La truffa dei furbetti del terremoto: sette nei guai

imageHanno preso per quasi un anno i contributi destinati agli occupanti di edifici terremotati dichiarando di essersi sistemati altrove, ma in realtà quegli edifici non li avrebbero mai abbandonati. E’ quanto emerge da un’inchiesta della procura di Bologna, sulla base di indagini svolte dai carabinieri, sui contributi erogati dal comune di Crevalcore, al confine con la provincia di Modena, in seguito al terremoto che nel maggio del 2012 ha flagellato l’Emilia.

Sette avvisi di fine indagine sono stati spediti dal sostituto procuratore Marco Forte, titolare del fascicolo, ad altrettanti destinatari dei contributi, che avrebbero dunque mentito per ottenere sussidi fino a 12.800 euro totali. Si tratta di 6 marocchini tra 34 e 57 anni e di una 84enne di Crevalcore.

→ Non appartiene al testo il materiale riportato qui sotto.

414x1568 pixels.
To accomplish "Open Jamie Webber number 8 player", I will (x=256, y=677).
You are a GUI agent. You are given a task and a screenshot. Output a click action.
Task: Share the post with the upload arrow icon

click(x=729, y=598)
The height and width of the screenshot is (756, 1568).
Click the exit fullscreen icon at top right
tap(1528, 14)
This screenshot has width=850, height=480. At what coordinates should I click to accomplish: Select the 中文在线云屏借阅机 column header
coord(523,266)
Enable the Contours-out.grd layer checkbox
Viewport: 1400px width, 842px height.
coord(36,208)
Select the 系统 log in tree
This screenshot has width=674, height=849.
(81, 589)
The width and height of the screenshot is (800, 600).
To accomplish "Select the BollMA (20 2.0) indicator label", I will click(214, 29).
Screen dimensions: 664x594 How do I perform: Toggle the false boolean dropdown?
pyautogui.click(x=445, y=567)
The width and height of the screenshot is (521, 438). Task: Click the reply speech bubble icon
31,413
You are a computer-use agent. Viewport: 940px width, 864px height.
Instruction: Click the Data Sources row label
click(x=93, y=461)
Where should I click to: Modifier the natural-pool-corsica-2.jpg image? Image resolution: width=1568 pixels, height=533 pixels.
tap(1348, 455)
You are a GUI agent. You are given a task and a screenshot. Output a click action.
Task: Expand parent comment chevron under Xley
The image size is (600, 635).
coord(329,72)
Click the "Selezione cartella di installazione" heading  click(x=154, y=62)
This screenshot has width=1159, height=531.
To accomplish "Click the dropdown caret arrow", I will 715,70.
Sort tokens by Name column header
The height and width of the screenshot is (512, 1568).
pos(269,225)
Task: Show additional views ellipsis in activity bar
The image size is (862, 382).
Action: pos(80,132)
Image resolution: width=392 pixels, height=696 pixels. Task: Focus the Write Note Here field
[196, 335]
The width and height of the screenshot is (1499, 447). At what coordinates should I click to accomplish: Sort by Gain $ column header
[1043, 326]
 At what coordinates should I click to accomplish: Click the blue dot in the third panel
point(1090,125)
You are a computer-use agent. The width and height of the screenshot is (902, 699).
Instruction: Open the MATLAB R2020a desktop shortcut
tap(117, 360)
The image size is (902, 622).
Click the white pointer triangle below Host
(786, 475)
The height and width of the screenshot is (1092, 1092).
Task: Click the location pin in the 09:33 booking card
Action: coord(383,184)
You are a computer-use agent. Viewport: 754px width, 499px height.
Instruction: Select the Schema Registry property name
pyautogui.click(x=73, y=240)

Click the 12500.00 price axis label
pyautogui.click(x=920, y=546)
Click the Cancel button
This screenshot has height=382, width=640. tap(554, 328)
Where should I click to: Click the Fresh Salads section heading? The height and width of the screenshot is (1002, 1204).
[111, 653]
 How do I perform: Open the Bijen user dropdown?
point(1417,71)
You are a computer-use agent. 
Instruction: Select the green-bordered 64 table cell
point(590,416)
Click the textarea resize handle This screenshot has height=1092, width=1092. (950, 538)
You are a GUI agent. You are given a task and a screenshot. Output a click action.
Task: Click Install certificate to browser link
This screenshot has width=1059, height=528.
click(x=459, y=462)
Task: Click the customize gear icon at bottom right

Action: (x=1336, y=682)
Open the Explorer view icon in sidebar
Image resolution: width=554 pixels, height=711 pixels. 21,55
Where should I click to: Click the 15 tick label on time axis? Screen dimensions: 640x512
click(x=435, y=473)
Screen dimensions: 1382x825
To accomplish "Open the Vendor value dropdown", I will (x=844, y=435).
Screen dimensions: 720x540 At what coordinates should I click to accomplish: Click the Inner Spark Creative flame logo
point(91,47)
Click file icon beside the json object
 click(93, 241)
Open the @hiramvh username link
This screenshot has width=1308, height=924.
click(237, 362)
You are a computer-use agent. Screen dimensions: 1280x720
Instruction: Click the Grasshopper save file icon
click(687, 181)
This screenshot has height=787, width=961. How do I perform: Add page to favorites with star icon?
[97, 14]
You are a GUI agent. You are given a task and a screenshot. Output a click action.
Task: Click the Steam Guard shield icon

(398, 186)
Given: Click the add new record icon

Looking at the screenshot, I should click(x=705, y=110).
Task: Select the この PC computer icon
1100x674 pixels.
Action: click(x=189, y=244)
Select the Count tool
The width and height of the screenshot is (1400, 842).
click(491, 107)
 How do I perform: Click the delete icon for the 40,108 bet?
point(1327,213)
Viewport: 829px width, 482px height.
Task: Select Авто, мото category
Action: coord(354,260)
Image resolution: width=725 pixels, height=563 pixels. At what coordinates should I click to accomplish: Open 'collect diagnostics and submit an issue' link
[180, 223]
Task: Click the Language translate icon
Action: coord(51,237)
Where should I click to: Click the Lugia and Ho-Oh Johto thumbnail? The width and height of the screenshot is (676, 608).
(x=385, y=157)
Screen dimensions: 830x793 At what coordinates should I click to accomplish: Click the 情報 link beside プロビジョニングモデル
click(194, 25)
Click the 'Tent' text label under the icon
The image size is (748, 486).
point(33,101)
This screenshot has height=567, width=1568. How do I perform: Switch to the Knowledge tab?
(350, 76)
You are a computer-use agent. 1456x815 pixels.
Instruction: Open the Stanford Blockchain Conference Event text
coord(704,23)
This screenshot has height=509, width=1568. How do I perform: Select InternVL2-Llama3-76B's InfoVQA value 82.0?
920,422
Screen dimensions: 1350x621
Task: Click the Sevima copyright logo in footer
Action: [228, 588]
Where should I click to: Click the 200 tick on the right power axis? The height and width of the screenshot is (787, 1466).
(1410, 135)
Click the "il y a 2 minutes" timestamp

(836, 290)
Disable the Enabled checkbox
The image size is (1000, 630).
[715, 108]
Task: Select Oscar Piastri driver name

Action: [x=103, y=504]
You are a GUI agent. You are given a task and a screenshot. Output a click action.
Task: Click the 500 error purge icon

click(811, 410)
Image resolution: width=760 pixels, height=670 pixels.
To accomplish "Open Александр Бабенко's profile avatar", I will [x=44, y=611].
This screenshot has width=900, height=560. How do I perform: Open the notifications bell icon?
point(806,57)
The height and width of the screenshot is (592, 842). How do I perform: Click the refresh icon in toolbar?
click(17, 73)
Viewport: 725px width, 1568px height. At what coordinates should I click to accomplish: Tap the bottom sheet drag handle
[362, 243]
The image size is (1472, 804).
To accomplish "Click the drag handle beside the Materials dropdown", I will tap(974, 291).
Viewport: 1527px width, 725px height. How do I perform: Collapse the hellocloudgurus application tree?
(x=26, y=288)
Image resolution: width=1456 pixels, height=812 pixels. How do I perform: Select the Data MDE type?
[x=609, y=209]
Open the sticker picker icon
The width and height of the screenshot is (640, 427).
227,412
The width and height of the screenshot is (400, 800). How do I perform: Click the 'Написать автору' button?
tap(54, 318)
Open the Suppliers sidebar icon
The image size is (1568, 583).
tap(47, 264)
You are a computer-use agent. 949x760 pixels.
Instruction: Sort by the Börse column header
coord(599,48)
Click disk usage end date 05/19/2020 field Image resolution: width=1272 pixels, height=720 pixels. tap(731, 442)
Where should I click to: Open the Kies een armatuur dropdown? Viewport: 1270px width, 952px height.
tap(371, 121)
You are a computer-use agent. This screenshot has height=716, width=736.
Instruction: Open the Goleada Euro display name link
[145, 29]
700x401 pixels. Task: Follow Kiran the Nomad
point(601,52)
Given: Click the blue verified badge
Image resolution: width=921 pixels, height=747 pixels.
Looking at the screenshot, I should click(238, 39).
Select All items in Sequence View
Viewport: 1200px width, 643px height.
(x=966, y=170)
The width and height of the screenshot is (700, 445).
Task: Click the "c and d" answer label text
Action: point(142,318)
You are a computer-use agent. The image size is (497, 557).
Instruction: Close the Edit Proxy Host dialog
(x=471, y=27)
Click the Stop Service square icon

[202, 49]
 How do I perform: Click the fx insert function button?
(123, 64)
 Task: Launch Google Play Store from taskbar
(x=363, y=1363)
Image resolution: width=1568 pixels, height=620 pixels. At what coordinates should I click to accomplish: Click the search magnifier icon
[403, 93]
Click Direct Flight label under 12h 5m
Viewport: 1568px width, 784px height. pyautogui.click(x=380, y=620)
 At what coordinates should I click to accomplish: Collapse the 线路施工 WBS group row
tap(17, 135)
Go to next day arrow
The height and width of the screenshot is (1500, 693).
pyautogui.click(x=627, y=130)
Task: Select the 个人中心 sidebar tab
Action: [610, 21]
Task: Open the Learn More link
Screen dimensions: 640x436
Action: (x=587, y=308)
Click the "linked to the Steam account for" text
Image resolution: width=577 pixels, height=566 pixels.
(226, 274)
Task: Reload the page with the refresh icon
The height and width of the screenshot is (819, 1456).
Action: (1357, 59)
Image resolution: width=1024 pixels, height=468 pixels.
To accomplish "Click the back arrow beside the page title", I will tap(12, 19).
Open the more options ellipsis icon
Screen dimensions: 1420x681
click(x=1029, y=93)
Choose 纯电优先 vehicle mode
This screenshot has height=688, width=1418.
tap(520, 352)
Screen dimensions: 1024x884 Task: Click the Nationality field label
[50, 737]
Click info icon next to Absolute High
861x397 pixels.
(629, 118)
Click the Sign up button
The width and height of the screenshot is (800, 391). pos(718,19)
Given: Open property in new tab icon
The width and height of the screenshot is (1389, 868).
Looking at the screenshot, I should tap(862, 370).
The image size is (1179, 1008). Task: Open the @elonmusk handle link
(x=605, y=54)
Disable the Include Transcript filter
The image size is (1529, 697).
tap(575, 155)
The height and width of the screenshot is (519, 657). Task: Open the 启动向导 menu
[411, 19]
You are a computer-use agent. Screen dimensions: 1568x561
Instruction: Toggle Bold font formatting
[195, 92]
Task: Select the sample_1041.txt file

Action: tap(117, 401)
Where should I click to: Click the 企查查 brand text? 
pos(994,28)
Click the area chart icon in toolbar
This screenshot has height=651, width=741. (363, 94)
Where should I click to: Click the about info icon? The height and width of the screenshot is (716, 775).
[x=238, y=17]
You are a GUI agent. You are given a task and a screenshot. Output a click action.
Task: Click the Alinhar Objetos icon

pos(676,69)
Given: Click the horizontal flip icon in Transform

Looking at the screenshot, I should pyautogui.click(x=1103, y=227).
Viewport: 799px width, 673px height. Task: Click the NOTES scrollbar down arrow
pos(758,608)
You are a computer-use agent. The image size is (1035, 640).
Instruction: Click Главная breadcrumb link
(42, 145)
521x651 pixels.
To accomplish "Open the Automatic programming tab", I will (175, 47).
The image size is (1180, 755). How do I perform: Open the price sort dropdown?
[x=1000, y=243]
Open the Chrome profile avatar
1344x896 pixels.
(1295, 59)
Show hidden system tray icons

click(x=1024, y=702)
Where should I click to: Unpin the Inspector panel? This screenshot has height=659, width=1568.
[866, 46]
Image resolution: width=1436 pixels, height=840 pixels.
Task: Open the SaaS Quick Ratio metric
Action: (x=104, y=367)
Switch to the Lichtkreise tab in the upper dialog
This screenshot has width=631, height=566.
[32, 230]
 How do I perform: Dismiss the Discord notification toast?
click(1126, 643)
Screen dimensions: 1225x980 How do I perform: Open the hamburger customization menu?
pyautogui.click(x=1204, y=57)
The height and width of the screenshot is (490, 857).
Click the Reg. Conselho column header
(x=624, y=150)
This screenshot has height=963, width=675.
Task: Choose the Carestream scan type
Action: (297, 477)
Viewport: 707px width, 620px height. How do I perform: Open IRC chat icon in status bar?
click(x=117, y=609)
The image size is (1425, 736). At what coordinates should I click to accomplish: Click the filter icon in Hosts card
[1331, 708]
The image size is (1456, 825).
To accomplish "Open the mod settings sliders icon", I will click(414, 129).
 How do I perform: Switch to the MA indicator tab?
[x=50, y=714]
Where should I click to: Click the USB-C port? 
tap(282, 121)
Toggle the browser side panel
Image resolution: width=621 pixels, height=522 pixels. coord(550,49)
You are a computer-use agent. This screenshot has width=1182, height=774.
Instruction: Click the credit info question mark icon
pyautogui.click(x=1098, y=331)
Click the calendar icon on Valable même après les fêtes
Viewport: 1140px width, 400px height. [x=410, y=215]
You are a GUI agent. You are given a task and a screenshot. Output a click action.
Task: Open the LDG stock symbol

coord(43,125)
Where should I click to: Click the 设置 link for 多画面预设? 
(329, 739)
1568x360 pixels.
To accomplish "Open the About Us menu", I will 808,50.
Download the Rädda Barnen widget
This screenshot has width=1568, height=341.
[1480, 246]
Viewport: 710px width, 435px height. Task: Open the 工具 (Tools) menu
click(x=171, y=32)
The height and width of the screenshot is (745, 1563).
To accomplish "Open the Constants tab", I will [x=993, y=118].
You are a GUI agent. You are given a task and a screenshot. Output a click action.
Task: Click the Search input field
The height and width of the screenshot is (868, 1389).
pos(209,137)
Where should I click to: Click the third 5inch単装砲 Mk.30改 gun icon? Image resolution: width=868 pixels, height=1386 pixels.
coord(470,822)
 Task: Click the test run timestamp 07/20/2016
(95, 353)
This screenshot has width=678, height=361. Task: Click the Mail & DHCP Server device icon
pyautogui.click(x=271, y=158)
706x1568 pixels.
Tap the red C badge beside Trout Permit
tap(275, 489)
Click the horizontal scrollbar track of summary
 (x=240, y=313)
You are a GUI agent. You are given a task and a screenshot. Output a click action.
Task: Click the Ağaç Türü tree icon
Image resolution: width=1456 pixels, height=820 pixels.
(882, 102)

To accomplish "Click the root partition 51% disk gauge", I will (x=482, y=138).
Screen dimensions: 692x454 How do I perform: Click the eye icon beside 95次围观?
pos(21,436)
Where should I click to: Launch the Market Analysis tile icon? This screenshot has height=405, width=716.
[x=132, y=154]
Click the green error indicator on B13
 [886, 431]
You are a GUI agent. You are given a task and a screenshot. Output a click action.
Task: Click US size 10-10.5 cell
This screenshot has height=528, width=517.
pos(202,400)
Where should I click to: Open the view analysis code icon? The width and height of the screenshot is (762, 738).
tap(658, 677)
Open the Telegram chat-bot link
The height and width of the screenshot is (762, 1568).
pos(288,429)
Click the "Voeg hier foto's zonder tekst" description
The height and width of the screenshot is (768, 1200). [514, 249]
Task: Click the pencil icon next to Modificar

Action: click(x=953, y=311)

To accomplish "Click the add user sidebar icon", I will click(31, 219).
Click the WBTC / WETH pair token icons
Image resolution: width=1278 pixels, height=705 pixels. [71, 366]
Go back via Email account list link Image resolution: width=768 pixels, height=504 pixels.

A vario titolo, a seconda dei casi, sono indagati per truffa o falsità commessa da privato in atto pubblico, reati continuati, oppure per inosservanza dell’ordinanza di sgombero, dall’estate del 2012 al luglio del 2013. Un fascicolo parallelo, per ora contro ignoti, è stato aperto dallo stesso pm per stabilire altri casi, sono un centinaio quelli sospetti, che dunque potrebbero far arrivare il numero degli indagati a 100.

«Abbiamo sempre verificato singolarmente tutte le pratiche». Lo dice il sindaco di Crevalcore e senatore Pd Claudio Broglia. Sui casi contestati, appena avuto notizia dai carabinieri, assicura il sindaco «abbiamo subito sospeso i contributi e ci siamo riservati la facoltà di chiedere i rimborsi, dopo il giudizio che avrà espresso la Procura. Su altri casi, di cui non sono a conoscenza, faremo ulteriori verifiche». Attualmente, spiega il primo cittadino, sono un centinaio le famiglie che ottengono questo tipo di fondi: «Verificheremo ancora una volta puntualmente. Abbiamo sempre agito secondo le regole».